## Exercise details:
Going through the data below, copy out each line where the word "team" shows up.

[[ Provided data, beginning ]]

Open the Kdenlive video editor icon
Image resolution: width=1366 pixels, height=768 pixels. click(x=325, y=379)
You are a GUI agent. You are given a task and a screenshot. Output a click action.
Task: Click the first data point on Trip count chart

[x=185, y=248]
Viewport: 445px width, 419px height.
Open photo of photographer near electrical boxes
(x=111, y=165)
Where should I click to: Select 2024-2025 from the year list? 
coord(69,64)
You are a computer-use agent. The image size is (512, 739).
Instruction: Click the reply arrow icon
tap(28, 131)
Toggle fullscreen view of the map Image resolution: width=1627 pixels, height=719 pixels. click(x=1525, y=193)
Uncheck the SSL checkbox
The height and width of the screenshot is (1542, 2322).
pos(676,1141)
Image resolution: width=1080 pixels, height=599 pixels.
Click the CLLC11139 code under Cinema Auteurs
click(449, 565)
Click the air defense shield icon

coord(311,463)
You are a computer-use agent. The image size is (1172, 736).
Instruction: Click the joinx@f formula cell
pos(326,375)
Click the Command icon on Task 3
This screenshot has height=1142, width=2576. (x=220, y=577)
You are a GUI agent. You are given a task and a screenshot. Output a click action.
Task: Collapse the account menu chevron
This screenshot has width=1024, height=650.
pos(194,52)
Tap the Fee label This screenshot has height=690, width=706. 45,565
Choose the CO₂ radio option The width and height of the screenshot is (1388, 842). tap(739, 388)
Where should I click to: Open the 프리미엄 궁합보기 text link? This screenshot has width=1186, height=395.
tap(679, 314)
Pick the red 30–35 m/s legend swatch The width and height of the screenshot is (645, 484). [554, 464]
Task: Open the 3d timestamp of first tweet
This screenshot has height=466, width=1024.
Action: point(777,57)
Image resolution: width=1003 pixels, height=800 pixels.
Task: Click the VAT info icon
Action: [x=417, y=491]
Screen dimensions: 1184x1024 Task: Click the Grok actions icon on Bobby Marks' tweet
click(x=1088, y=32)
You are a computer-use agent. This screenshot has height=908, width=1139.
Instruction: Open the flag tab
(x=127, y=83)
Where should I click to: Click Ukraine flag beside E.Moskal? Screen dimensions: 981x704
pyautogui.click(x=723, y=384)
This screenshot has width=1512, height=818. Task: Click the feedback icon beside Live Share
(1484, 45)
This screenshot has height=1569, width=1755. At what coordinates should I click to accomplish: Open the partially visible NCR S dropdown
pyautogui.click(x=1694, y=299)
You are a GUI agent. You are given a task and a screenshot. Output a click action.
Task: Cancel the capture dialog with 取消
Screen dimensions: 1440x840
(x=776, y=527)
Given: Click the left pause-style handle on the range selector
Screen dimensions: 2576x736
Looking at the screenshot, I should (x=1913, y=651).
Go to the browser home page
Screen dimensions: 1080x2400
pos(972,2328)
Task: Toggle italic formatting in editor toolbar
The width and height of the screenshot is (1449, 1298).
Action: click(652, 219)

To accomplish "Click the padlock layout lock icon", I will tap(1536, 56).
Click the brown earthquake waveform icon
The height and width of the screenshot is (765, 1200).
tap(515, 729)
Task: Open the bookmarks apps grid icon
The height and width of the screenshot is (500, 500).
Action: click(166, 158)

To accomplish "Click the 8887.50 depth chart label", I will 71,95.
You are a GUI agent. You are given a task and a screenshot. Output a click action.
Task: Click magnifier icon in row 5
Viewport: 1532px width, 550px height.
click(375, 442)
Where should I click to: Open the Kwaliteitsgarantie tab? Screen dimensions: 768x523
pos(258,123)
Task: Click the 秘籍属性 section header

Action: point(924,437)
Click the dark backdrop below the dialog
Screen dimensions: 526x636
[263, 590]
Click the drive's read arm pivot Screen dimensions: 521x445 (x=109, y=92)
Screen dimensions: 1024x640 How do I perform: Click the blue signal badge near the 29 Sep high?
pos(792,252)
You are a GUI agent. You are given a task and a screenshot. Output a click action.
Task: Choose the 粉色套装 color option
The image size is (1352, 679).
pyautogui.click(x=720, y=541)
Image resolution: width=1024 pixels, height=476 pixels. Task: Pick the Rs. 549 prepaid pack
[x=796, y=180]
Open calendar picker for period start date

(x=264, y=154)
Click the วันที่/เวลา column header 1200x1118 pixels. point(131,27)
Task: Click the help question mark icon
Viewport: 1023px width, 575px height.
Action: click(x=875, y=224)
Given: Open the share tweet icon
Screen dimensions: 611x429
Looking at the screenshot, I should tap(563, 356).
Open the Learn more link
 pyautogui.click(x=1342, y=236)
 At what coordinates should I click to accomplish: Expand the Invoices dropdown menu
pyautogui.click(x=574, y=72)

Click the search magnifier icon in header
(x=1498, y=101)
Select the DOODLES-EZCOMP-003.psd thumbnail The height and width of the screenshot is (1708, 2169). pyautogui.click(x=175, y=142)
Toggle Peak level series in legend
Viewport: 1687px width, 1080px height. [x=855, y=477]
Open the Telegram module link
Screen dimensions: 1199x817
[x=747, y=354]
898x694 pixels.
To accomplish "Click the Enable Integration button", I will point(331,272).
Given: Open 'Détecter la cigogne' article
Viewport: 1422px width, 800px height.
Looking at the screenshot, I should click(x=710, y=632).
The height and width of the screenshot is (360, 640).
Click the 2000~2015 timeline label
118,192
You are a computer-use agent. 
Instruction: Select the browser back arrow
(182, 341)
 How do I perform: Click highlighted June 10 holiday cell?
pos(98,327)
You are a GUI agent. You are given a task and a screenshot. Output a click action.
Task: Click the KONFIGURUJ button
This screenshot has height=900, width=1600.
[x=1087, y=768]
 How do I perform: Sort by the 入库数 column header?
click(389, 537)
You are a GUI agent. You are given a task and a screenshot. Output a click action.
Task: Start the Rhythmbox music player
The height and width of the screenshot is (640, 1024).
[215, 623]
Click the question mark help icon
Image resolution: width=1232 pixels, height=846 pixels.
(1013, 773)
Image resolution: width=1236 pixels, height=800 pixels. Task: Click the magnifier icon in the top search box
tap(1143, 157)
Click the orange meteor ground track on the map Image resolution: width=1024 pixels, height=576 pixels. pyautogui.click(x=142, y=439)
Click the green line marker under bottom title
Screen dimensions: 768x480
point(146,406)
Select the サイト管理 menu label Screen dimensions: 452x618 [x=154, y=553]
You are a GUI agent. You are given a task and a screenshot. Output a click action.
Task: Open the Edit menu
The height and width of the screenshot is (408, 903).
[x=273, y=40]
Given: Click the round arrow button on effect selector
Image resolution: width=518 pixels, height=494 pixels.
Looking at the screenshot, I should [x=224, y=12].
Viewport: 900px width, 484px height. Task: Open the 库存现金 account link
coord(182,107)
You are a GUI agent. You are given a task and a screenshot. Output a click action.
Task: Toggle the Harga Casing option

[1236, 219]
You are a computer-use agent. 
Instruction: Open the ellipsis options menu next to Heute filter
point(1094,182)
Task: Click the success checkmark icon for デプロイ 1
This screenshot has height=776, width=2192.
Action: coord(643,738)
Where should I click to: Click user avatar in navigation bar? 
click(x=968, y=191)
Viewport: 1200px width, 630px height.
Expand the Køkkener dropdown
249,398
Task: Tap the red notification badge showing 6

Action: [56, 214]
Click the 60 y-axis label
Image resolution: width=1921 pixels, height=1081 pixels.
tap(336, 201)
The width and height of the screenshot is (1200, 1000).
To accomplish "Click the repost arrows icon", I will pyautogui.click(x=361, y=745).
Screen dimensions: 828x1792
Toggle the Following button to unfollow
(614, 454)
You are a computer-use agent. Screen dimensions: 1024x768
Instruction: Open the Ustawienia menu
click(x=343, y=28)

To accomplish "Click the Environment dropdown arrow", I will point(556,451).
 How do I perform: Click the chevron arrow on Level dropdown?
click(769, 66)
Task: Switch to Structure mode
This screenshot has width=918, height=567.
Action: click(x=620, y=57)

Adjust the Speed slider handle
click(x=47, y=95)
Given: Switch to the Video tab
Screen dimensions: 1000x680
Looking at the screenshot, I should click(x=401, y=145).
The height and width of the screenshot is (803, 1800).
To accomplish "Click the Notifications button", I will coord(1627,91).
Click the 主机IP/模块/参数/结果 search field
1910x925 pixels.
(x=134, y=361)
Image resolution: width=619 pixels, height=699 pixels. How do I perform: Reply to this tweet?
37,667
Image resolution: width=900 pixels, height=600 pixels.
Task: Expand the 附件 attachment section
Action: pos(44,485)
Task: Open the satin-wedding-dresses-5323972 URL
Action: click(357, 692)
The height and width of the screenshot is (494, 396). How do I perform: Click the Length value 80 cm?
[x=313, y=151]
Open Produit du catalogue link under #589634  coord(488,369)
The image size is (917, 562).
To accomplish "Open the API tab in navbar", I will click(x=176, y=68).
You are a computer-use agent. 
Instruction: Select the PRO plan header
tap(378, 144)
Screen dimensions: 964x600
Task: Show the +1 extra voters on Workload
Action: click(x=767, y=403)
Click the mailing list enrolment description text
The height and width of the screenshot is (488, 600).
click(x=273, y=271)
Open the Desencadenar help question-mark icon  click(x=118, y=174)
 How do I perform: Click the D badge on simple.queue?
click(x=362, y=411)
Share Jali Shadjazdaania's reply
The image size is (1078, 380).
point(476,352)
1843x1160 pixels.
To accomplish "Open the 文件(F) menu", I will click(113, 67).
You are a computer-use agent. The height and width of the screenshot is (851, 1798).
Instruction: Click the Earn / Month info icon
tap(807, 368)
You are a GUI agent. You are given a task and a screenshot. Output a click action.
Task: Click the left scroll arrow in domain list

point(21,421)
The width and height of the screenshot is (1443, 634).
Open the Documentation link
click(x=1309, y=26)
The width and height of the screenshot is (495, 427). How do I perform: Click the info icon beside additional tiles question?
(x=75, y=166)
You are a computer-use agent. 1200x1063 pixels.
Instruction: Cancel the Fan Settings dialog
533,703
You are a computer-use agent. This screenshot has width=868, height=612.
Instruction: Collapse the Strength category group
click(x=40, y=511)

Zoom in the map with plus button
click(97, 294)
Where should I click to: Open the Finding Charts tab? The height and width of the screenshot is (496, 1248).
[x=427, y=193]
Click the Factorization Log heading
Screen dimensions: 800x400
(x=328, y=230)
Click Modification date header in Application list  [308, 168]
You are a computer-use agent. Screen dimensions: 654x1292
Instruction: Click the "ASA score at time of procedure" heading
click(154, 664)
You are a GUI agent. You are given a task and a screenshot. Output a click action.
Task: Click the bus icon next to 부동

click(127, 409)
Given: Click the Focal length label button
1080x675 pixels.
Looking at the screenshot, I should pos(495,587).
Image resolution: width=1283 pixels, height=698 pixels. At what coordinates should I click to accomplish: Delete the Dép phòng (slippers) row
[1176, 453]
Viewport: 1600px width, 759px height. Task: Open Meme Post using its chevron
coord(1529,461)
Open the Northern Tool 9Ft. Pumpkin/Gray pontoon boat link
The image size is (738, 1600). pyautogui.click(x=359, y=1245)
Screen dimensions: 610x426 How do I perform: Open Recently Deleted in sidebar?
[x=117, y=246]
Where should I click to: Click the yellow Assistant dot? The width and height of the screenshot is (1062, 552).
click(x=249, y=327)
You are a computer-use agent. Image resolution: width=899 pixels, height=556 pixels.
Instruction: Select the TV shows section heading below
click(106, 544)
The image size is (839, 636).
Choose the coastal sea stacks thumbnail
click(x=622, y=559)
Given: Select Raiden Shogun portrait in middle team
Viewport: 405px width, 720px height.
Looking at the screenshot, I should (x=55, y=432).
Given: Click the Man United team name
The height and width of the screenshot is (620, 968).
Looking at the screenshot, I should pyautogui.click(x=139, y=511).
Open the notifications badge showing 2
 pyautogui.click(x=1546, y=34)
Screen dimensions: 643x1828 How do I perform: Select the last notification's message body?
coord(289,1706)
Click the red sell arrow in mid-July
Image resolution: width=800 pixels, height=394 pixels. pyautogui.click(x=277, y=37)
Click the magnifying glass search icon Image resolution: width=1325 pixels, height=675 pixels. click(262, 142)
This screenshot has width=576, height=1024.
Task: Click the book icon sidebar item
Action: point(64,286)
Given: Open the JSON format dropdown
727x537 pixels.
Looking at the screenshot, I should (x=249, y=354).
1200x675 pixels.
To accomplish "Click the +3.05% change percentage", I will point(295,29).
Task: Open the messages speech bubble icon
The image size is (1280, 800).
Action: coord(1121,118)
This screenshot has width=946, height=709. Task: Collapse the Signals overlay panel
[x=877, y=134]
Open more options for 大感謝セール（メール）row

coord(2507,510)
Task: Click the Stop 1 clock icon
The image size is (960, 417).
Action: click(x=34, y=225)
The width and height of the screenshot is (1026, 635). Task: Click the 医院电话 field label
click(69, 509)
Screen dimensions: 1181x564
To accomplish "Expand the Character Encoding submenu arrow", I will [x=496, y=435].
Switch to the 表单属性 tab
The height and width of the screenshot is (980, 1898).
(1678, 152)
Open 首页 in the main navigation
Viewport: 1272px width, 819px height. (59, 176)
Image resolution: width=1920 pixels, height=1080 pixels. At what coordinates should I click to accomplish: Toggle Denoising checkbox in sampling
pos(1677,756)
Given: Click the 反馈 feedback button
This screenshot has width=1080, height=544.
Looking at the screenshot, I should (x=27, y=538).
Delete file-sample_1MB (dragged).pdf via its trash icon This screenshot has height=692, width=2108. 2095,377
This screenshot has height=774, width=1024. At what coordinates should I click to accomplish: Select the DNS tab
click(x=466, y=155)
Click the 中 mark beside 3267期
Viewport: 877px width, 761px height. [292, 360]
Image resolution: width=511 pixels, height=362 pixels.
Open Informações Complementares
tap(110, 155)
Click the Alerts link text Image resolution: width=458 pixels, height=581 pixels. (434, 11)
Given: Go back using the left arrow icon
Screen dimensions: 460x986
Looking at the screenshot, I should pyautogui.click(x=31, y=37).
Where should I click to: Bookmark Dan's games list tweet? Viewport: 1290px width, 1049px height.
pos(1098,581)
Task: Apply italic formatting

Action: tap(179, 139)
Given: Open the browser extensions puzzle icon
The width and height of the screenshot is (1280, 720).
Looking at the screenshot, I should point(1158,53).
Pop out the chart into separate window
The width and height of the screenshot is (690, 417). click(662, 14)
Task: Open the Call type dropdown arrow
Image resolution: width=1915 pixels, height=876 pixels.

[[ Provided data, end ]]

## Solution for this exercise:
Given: Select Raiden Shogun portrait in middle team
Given: Click the Man United team name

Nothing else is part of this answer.